Il dottor Zhuhao Wu, assistente professore di neuroscienze presso l'Appel Institute della Weill Cornell Medicine, ha spiegato la sua promettente direzione nella ricerca sulle malattie neurodegenerative: ingrandire per ottenere una visione olistica dell'intero cervello. Il suo laboratorio utilizza tecniche di imaging 3D specializzate con sonde fluorescenti per profilare diversi tipi di cellule nelle regioni del cervello, tracciare connessioni a lunga distanza tra neuroni o visualizzare altre caratteristiche del cervello fino alla risoluzione a livello cellulare. Come ha sottolineato il dottor Wu, il cervello è un organo enormemente complesso, integrato e macroscopico che non potrà mai essere compreso appieno, sia sano che malato, osservando solo le sue sottoregioni.

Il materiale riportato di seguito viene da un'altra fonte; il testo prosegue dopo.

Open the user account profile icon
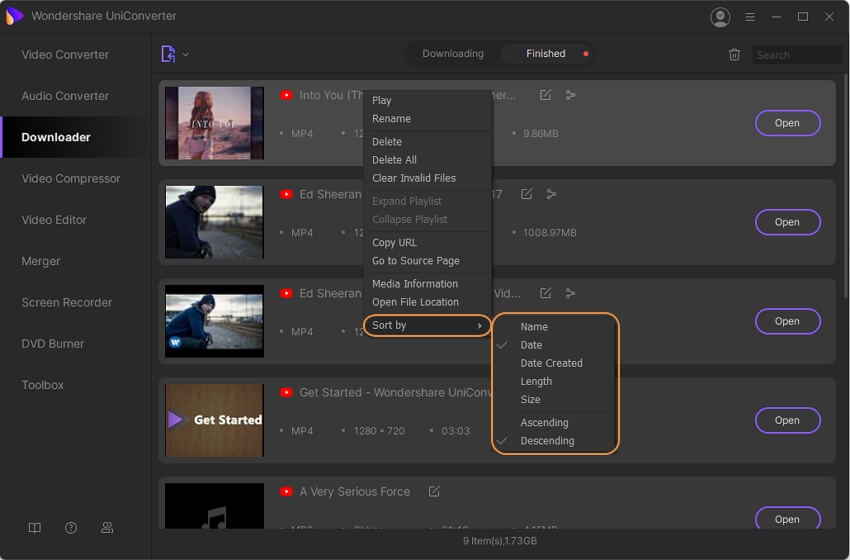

Questo approccio olistico deve affrontare molti ostacoli, non ultimo il problema del sovraccarico computazionale e di memoria quando si affronta una complessità così enorme. Anche il cervello di un topo rappresenta una sfida di elaborazione dati. Tuttavia, Wu ha affermato: "Stiamo lavorando con un eccezionale gruppo di scienziati per ottenere l'immagine di un intero cervello umano a risoluzione cellulare, qualcosa che non è mai stato fatto prima. Questo sforzo porterà allo sviluppo di una nuova piattaforma per consentire soggetti di ricerca sul cervello ampio".